Chinese Bloggers Sucessfully Resist New Internet Checks
by
on May 22, 2007,
China’s bloggers aren’t much liked by their government. Some of them don’t speak kindly of President Hu Jintao and the Communist Party, so some are censored - even jailed in a number of circumstances. And lately those in charge have made known their drive to require bloggers “use their real names” upon registration of their blogs. Tuesday May 22, however, marked the beginning of the end of such an initiative, due to “an outcry over the proposal from the Internet industry.”
Nevermind the fact that a land of one-billion-plus individuals would be bound to have many, many duplicate titles. Having to enforce such a program to promote transparency and the expedient discovery and prosecution of dissenters and other people dubbed unsavory by state officials on such a large scale (one that is expanding quickly, too) would be an unmanageable burden, both on China’s Web industry and the government itself.

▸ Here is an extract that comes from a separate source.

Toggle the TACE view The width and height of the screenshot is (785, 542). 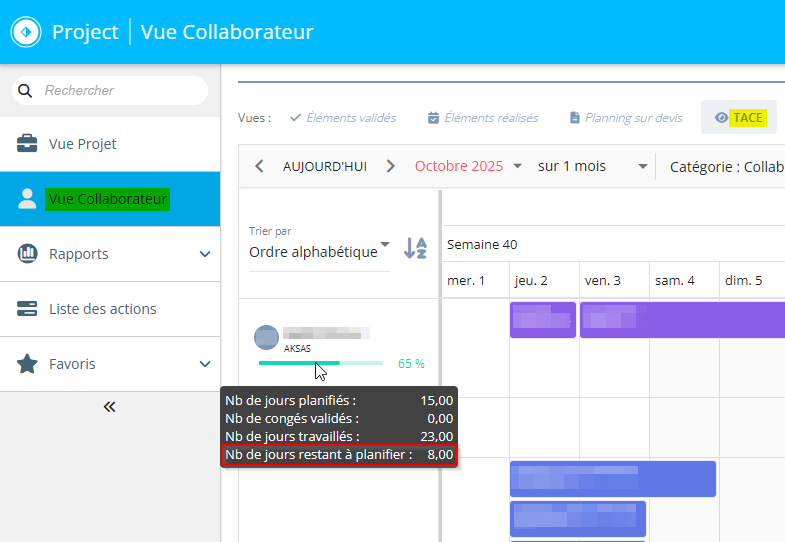coord(738,118)
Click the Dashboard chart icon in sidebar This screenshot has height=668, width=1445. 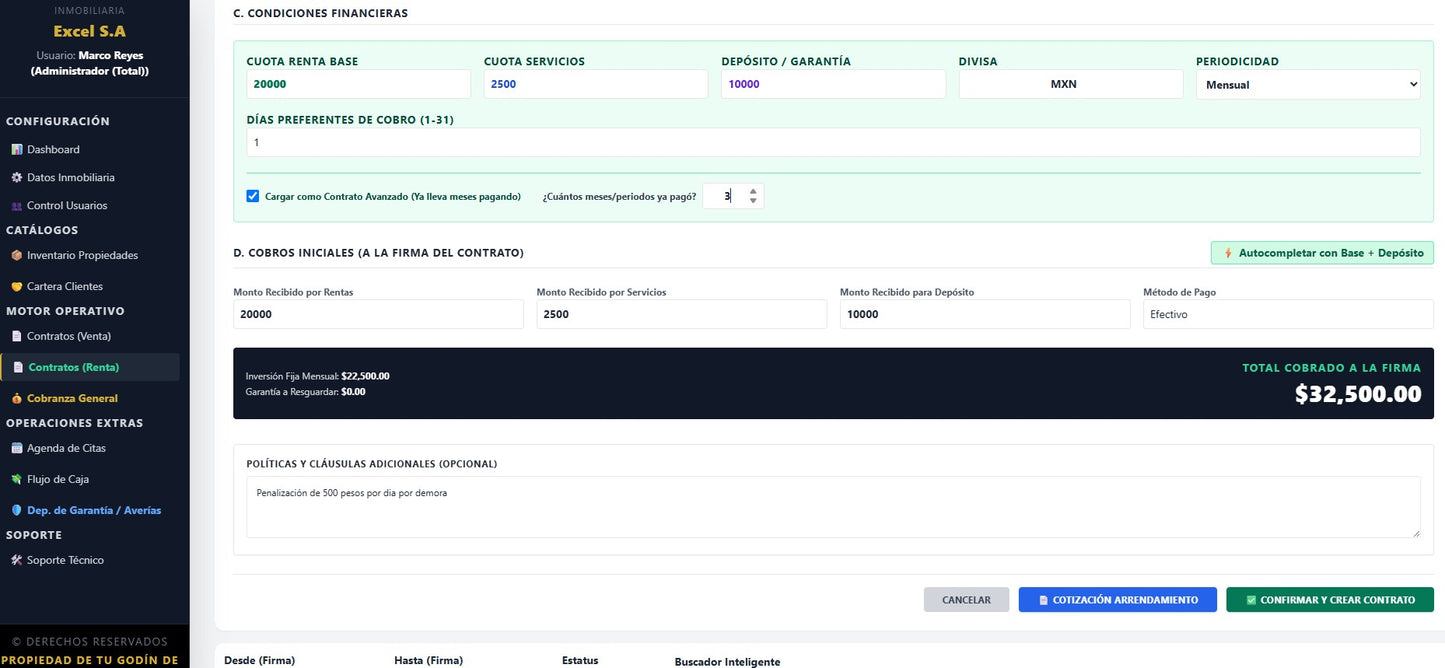16,150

Therefore, instead of enacting mandatory transparency through the required registration of real names (the number of petty crimes associated with falsification of identities alone would be borderline bizarre at the least), the government will “encourage” that bloggers do so.
Though China packs the most citizens of any nation in the world (India places second on the list), only 140 million countrymen and women are known to be “connected.” As a good percentage of China remains in poverty, many more individuals opt to utilize mobile phone technologies as their modern tools of connectivity. About 450 million, to be precise. Nonetheless, monitoring even a sizable portion of a group already 140 million-strong has proven to be rather difficult for the Chinese government in the past few years, and any significant efforts to quell unrest – especially that which is gauged in words – in the future will be met with increased agitation, not only within China’s borders, but without.
Today we see estimates of roughly 20 million blogs registered by users in the PRC, or People’s Republic of China. A large number indeed. Too large to effectively parse for malfeasants. (Apart from the publicly notable and visible.) Too large to require real name checks. To be frank, the idea of such procedures alone is too absurd to seriously ponder.